:: Listed entries
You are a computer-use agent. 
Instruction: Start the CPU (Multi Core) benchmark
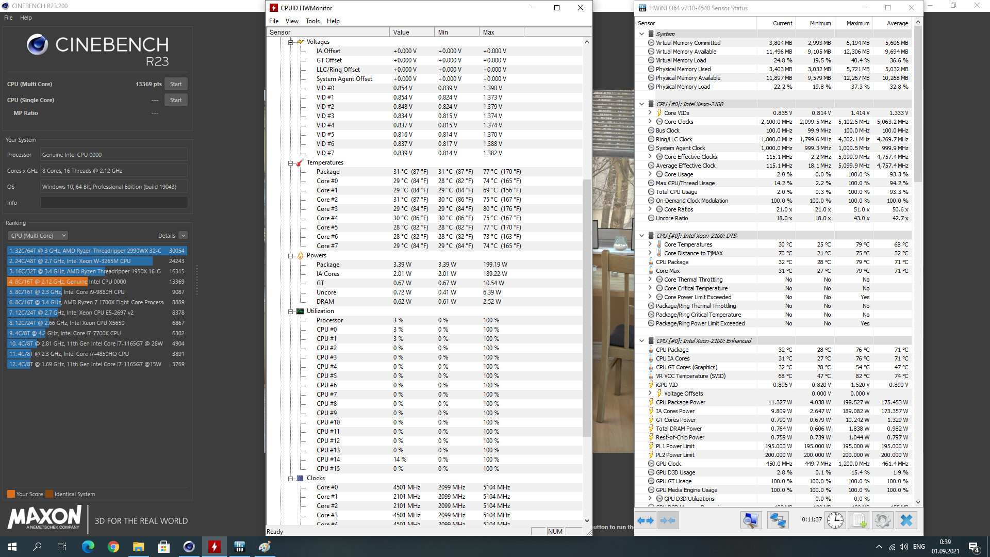[x=176, y=84]
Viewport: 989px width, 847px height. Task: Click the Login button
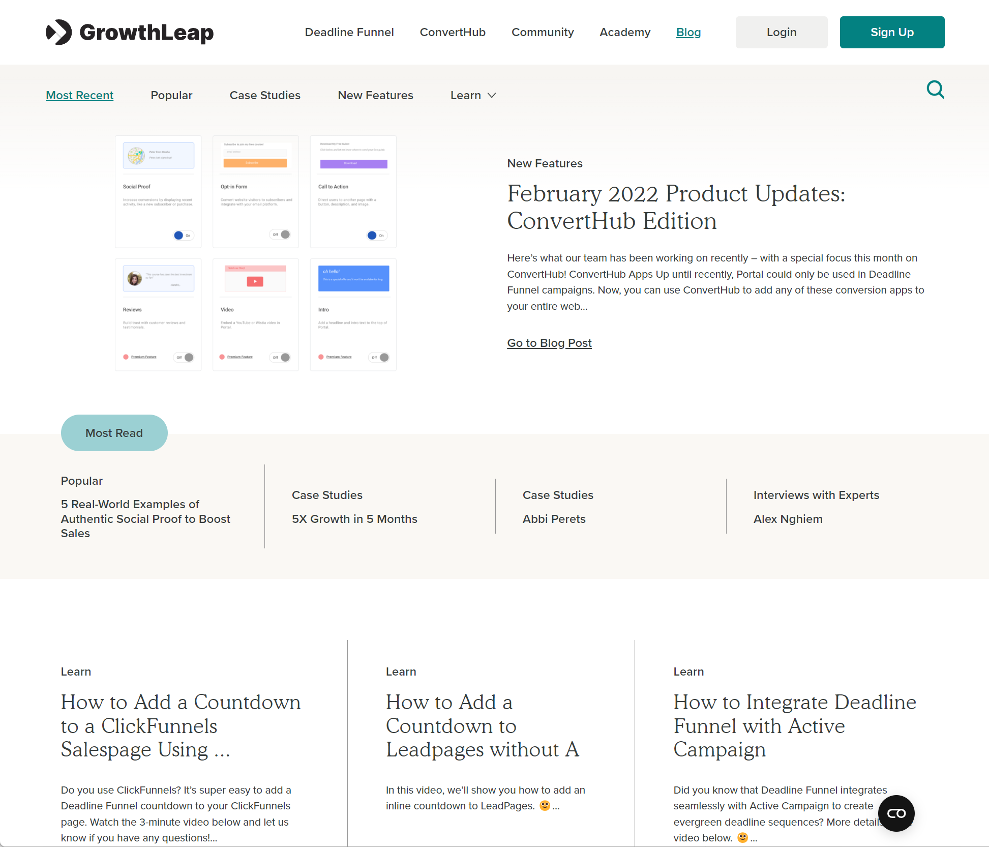point(781,32)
::::
Excluding the pictures, output every entry above without alteration.

Written answer:
You are a computer-use agent. 
Instruction: Start the CPU (Multi Core) benchmark
[x=176, y=84]
Viewport: 989px width, 847px height. Task: Click the Login button
point(781,32)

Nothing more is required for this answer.